■ Problem requirements
Write the next part of the article on supplements for dry eyes, picking up after its last paragraph.

■ Reading passage
»»
If you're searching for the best supplements for dry eyes, you're probably either staring at a screen for ten hours a day and feeling it, or you've already worked your way through artificial tears and a warm compress and you're wondering whether anything you swallow actually helps.
Quick Answer: which supplements are worth starting with for dry eyes

The two we'd actually start with: omega-3 EPA/DHA (re-esterified triglyceride form, around 1,000 to 2,000 mg combined EPA + DHA per day) for the modest signal in evaporative dry eye and meibomian gland dysfunction, and vitamin D3 if you have a documented deficiency below 30 ng/mL.
- Best for: screen-heavy adults with mild to moderate evaporative dry eye, contact lens wearers with end-of-day discomfort, and patients on omega-3-poor diets with stable mild symptoms
- Not ideal for: anyone with severe dry eye, Sjögren's syndrome, corneal involvement, or anyone using supplements to avoid an ophthalmologist evaluation
- What to look at before buying: how often you actually use artificial tears, whether you've had a meibomian gland evaluation, your screen habits, any autoimmune diagnoses, and your current omega-3 dietary intake
- Decision shortcut: start preservative-free artificial tears first, get a real diagnosis second, layer omega-3 third. Skipping step one and two for step three is the most common mistake.
What dry eye disease actually is, briefly
Dry eye disease is a multifactorial disease of the ocular surface characterized by loss of tear film homeostasis, accompanied by ocular symptoms, with tear film instability, hyperosmolarity, ocular surface inflammation, and neurosensory abnormalities playing etiological roles. That's the TFOS DEWS II definition, and it matters because dry eye is not one condition.
The clinical classification splits into three groups. Aqueous-deficient dry eye, where the lacrimal glands underproduce tears, is most often associated with Sjögren's syndrome and other autoimmune disease. Evaporative dry eye, where the tears are produced but the lipid layer is unstable, is most often driven by meibomian gland dysfunction (MGD) and is by far the more common subtype in screen-heavy adults. Mixed dry eye is exactly what it sounds like, and most chronic cases drift into mixed over time.
««
(Rows drawn from a dataset)
»»
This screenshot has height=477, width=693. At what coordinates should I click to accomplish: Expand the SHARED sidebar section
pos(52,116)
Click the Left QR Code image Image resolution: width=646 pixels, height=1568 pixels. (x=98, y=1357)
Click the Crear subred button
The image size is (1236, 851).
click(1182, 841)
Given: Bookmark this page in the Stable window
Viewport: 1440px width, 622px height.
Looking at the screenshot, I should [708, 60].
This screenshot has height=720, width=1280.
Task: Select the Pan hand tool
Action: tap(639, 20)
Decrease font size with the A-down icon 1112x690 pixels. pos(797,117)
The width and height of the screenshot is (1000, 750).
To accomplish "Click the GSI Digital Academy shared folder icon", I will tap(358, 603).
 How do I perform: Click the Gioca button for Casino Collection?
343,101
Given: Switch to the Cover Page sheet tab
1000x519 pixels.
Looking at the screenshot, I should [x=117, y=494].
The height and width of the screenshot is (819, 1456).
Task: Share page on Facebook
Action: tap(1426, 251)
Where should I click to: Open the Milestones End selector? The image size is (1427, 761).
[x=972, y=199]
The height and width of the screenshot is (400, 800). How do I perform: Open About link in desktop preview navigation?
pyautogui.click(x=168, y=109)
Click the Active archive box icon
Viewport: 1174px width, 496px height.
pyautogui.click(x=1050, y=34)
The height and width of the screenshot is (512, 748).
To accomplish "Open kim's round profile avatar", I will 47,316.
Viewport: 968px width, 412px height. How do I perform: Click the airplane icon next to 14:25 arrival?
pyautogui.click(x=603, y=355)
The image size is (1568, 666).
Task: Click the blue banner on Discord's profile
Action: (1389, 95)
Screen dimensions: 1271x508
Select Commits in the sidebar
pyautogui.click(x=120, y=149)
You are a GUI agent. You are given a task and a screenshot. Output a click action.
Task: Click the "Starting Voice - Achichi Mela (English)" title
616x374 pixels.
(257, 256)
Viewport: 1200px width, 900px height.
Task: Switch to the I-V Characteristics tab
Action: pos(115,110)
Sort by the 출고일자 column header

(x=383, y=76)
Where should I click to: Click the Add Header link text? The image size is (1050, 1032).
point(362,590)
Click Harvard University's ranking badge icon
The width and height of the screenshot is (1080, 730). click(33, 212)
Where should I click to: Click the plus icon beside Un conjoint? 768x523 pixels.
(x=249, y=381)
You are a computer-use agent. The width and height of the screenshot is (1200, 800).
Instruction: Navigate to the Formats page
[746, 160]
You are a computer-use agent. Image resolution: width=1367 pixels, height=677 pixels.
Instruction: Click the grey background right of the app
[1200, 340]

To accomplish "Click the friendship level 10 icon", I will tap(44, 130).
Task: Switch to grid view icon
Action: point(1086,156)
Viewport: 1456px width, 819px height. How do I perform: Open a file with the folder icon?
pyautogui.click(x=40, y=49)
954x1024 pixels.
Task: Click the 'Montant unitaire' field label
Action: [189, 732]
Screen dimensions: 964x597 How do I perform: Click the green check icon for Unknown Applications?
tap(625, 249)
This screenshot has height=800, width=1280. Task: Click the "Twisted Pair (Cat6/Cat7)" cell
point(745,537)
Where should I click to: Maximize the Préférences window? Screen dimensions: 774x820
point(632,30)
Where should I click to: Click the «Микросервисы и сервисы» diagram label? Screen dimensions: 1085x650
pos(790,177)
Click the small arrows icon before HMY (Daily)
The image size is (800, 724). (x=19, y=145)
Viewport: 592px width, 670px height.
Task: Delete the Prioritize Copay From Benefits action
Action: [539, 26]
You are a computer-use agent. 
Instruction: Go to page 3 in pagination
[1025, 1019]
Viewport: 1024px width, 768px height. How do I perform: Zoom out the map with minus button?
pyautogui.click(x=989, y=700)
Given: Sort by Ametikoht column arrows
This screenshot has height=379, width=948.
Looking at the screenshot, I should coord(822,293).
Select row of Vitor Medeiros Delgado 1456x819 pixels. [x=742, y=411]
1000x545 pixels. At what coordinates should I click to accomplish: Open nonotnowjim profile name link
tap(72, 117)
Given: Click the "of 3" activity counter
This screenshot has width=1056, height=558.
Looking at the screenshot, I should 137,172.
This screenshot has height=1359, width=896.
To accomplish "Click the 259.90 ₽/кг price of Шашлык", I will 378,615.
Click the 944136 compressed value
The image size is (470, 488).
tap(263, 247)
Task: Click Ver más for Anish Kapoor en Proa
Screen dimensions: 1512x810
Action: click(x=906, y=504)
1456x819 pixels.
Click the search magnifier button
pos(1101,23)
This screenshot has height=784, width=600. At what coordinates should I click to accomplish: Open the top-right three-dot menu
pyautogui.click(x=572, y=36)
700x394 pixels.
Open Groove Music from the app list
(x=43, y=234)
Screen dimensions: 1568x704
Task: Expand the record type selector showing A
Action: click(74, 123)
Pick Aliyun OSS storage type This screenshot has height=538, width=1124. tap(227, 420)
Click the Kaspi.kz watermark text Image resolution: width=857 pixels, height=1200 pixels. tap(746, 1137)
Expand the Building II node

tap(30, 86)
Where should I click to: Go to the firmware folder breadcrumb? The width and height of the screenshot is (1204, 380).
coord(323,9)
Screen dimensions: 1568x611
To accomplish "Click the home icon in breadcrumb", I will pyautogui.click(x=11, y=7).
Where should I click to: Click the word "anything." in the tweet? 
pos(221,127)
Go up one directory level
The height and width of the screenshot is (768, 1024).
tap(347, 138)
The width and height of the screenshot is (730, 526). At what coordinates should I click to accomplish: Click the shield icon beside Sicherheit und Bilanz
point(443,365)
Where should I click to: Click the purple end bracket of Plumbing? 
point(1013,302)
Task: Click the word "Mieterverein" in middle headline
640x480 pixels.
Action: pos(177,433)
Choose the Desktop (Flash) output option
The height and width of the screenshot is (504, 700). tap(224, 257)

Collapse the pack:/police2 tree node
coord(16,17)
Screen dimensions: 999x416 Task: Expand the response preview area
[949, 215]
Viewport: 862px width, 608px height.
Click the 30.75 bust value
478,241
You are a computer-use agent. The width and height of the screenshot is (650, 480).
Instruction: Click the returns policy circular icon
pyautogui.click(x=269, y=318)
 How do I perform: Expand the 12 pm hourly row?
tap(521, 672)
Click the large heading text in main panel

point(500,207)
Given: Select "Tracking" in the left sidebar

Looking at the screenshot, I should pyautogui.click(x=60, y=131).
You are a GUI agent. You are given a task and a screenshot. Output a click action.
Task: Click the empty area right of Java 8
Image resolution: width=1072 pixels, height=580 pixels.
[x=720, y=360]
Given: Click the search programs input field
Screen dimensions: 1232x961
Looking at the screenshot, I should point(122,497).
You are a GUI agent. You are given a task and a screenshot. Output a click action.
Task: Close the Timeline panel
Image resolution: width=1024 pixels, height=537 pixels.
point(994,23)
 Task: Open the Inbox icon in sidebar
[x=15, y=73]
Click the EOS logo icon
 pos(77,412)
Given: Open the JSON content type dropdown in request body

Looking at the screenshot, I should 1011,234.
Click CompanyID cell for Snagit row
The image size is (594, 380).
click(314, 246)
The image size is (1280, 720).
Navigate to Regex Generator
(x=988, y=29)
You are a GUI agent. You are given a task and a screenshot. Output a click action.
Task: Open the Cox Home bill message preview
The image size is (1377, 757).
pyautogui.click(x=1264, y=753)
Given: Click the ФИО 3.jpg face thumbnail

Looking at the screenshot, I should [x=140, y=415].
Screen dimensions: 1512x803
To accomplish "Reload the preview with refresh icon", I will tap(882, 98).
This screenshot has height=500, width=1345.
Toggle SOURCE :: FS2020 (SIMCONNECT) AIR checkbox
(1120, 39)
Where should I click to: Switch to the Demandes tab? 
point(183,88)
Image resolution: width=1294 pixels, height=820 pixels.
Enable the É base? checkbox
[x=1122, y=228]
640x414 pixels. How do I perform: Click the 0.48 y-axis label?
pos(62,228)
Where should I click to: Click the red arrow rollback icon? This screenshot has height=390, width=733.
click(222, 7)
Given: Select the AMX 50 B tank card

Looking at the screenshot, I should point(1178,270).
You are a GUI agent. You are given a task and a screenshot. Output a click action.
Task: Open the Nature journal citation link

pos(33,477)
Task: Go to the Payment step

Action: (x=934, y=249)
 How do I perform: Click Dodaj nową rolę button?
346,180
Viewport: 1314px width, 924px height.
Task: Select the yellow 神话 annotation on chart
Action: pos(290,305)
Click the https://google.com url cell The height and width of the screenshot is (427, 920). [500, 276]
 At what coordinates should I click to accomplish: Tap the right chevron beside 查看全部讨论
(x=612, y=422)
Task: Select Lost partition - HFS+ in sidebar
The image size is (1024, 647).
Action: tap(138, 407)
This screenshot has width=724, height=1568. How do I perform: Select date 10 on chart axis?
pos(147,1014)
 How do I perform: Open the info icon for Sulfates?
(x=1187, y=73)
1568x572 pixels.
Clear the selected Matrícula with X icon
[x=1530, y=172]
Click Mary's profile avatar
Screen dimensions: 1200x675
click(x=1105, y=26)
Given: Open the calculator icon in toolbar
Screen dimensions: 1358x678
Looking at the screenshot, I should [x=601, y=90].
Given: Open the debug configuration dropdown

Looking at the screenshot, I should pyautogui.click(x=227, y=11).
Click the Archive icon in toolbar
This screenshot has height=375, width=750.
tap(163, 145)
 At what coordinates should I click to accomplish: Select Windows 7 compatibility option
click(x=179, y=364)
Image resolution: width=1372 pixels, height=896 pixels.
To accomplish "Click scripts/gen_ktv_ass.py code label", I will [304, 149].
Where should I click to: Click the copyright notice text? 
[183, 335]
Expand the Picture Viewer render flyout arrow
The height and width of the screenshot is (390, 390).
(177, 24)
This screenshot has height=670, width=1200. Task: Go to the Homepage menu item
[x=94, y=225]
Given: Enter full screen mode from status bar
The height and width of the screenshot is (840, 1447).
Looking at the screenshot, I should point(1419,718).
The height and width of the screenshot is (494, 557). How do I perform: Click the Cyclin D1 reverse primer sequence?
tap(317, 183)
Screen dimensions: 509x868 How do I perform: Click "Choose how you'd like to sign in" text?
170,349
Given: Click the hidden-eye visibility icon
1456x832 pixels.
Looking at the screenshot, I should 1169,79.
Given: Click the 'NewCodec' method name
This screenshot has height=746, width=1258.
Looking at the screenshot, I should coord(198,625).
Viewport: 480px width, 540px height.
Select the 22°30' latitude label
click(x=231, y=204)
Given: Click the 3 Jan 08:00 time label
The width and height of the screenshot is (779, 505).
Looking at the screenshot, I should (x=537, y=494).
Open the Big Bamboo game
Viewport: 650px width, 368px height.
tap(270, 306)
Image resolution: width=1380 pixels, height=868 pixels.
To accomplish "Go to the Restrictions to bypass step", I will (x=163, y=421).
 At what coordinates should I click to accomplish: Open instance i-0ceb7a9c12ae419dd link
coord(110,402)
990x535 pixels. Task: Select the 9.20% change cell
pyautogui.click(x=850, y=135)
««
■ Expected output
The American Academy of Ophthalmology Dry Eye Syndrome Preferred Practice Pattern uses a staged approach broadly aligned with TFOS DEWS II. Step 1 is patient education, environmental modification, preservative-free artificial tears, lid hygiene with warm compresses, and a discussion of omega-3 supplementation. Step 2 adds prescription anti-inflammatory drops (cyclosporine ophthalmic emulsion, lifitegrast, short-course topical corticosteroids). Step 3 brings in punctal plugs, autologous serum tears, and scleral lenses. Step 4 is for the small minority who need surgical intervention. Supplements live in Step 1, and they live there as adjuncts, not as a substitute for the drops.
The supplements with the strongest evidence

Omega-3 EPA/DHA (1,000 to 2,000 mg combined per day)
Why it helps. EPA and DHA are anti-inflammatory long-chain omega-3 fatty acids. The mechanistic case in dry eye is meibomian gland lipid composition and tear film stability, plus general suppression of ocular surface inflammation through resolvin and protectin pathways. The mechanism is real. The clinical signal is where it gets honest.
What the trials show. This is the supplement people search for, and the evidence demands an honest read. Multiple smaller RCTs, including Bhargava 2013 (n=478, computer users) and a series of MGD-specific trials, showed modest improvements in Ocular Surface Disease Index (OSDI) scores and tear break-up time over 3 to 6 months. Then the DREAM Study (n=535, NEJM 2018) randomized patients with moderate-to-severe dry eye to 3,000 mg of omega-3 (2,000 mg EPA + 1,000 mg DHA) versus an olive oil placebo for 12 months and found no significant difference between the groups on OSDI or any objective sign. Both arms improved by about the same amount.
That null result complicates the earlier positive trials. It does not erase them. The plausible reconciliation is that the placebo arm in DREAM was not truly inert (olive oil contains its own bioactive lipids), the prior positive trials enrolled milder disease, and population-level effect is small enough to vary with study design. Treat omega-3 as a low-cost, low-risk Step 1 adjunct that may help, particularly in MGD-driven evaporative dry eye, while being honest that the largest and best-conducted trial was negative.
Dose used in trials. Most positive trials used 1,000 to 2,000 mg of combined EPA + DHA per day, often in a 2:1 to 3:1 EPA:DHA ratio. The DREAM Study used 3,000 mg without a clinically meaningful added benefit over placebo, suggesting more is not necessarily better.
Form to look for. Re-esterified triglyceride (rTG) form is better absorbed than ethyl ester. Look for IFOS five-star certification or ConsumerLab Approved marks for purity (oxidation and heavy metal screening). For form, dose, and brand selection, see our roundup of the best omega-3 supplements.
Skip if. You're on therapeutic anticoagulation with warfarin or a DOAC and have not discussed omega-3 with your prescriber. The bleeding-risk signal at supplemental doses is small but real per the NIH ODS omega-3 fact sheet, and the relevant interaction sources are summarized in Drugs.com. Also skip if you have a documented fish allergy, in which case algal DHA + EPA is a reasonable substitute.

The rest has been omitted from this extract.